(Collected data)
+--
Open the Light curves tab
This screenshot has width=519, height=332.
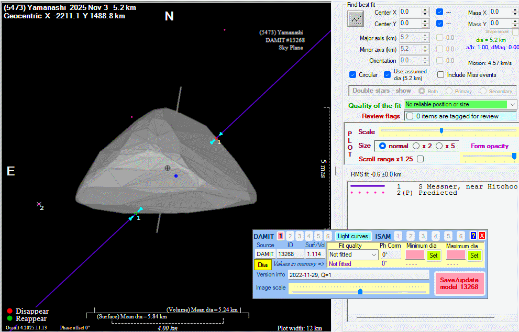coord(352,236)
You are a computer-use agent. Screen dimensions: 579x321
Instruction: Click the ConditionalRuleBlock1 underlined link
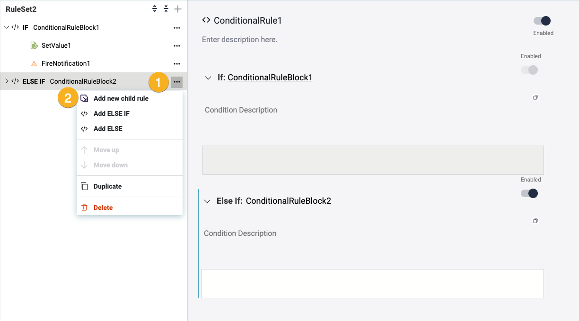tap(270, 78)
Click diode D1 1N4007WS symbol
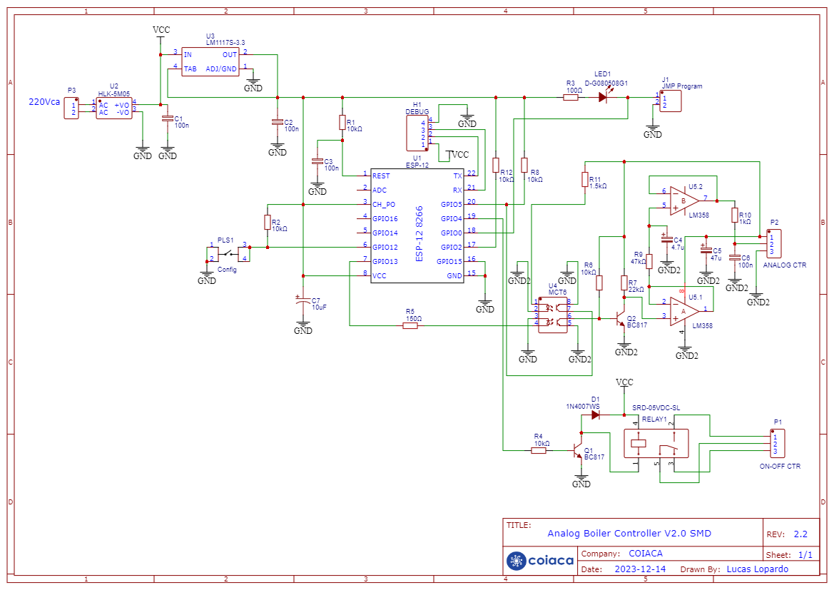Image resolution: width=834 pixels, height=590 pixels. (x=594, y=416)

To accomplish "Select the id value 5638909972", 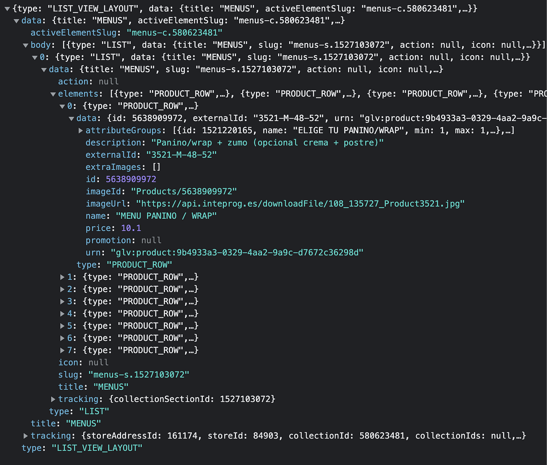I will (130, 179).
+--
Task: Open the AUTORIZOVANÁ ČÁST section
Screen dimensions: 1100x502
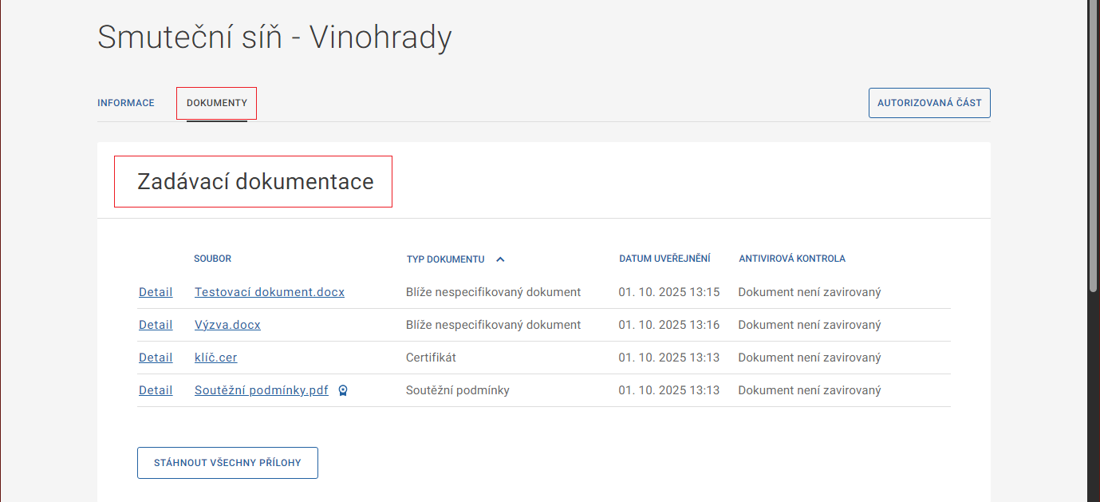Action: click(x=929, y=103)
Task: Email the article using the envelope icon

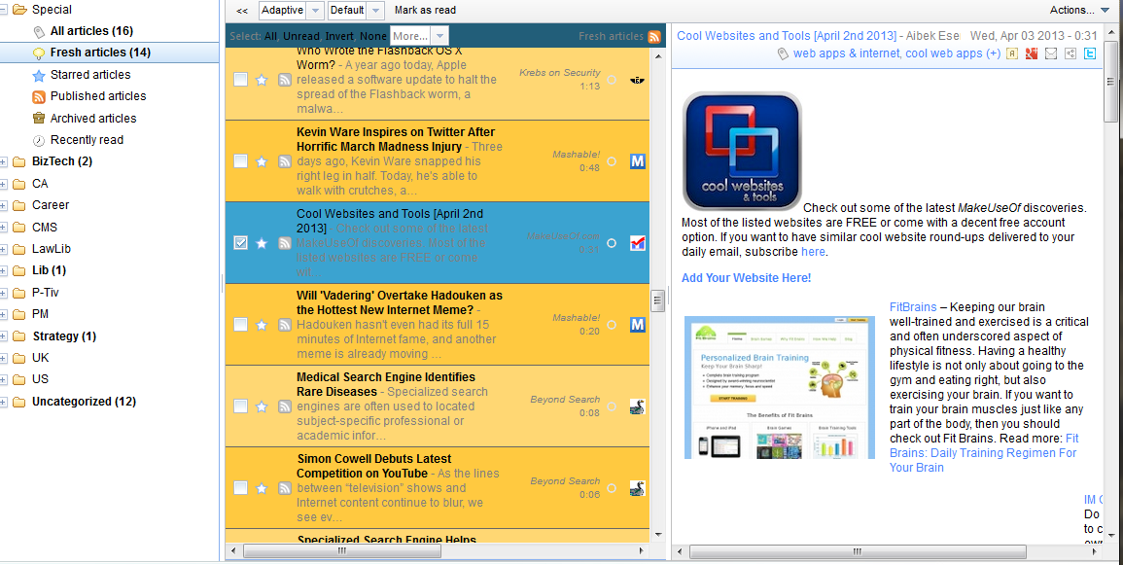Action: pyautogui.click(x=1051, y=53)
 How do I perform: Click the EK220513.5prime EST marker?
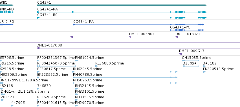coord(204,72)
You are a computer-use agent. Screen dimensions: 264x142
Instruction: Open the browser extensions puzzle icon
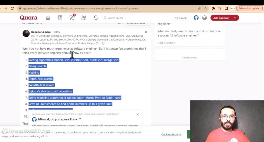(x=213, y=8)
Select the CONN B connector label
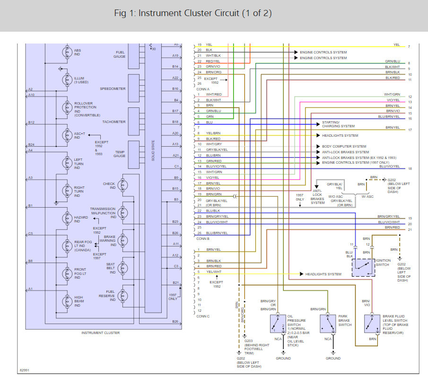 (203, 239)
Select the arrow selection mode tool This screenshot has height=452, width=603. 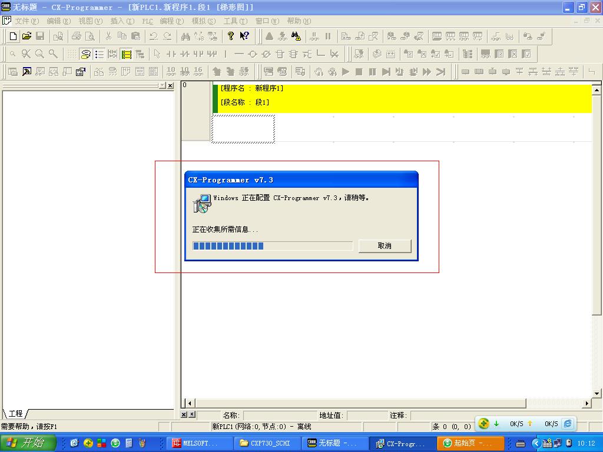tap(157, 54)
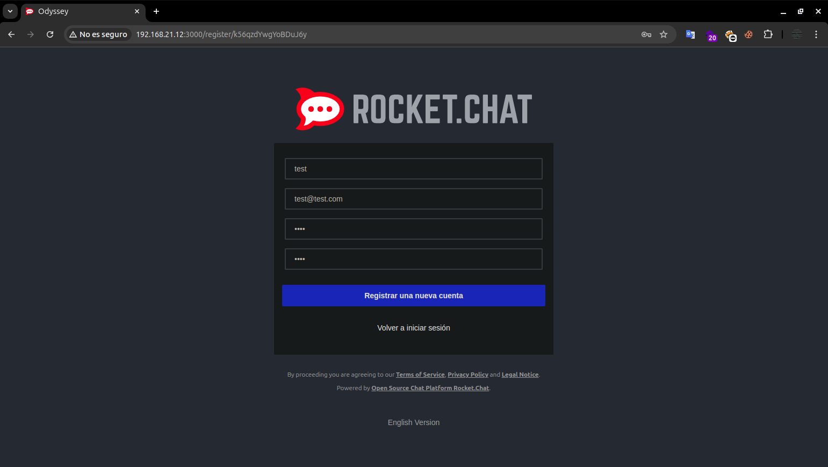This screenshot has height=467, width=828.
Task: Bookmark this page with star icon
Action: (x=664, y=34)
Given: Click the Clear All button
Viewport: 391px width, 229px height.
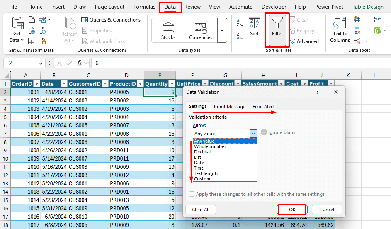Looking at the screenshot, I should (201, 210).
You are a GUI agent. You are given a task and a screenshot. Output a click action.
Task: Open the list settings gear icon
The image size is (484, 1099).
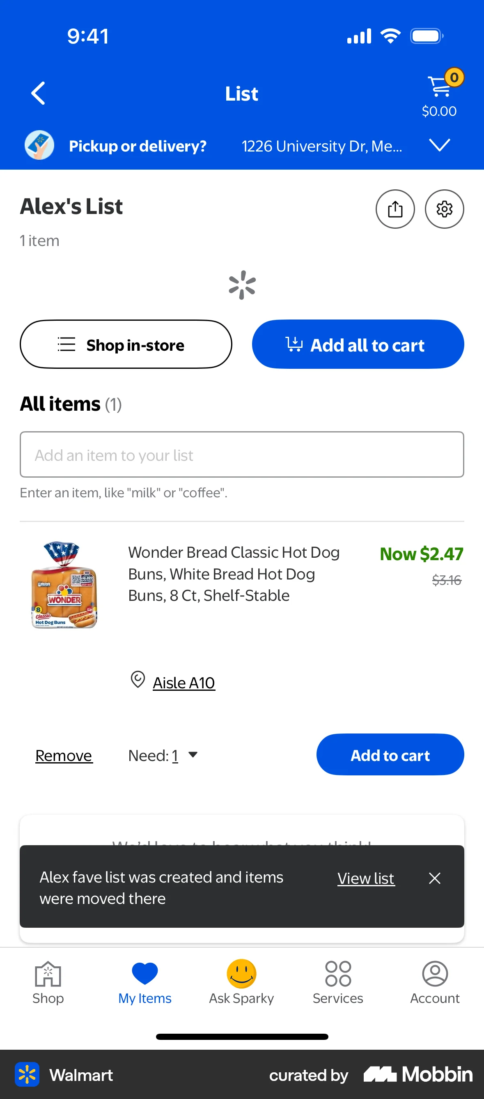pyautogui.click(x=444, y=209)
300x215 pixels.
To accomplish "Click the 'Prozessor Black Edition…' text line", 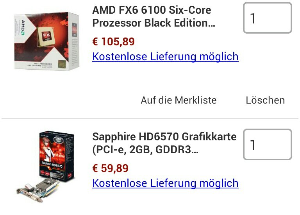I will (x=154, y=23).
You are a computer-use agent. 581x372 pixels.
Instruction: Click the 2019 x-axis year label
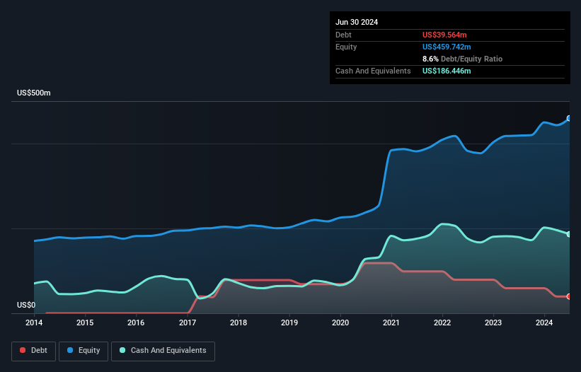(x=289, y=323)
+--
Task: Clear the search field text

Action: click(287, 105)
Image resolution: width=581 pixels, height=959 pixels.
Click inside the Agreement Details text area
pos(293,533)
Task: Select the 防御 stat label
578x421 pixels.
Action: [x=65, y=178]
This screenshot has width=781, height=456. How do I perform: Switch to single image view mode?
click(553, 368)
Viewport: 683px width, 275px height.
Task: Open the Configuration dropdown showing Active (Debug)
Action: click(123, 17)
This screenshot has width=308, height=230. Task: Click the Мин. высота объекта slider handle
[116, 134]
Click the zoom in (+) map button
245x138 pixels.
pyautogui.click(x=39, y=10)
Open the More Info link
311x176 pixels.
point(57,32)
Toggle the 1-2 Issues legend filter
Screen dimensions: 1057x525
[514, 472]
+--
### Description of the task
The total of lines in the data that contain "agent" is all you should give.

### Answer section
4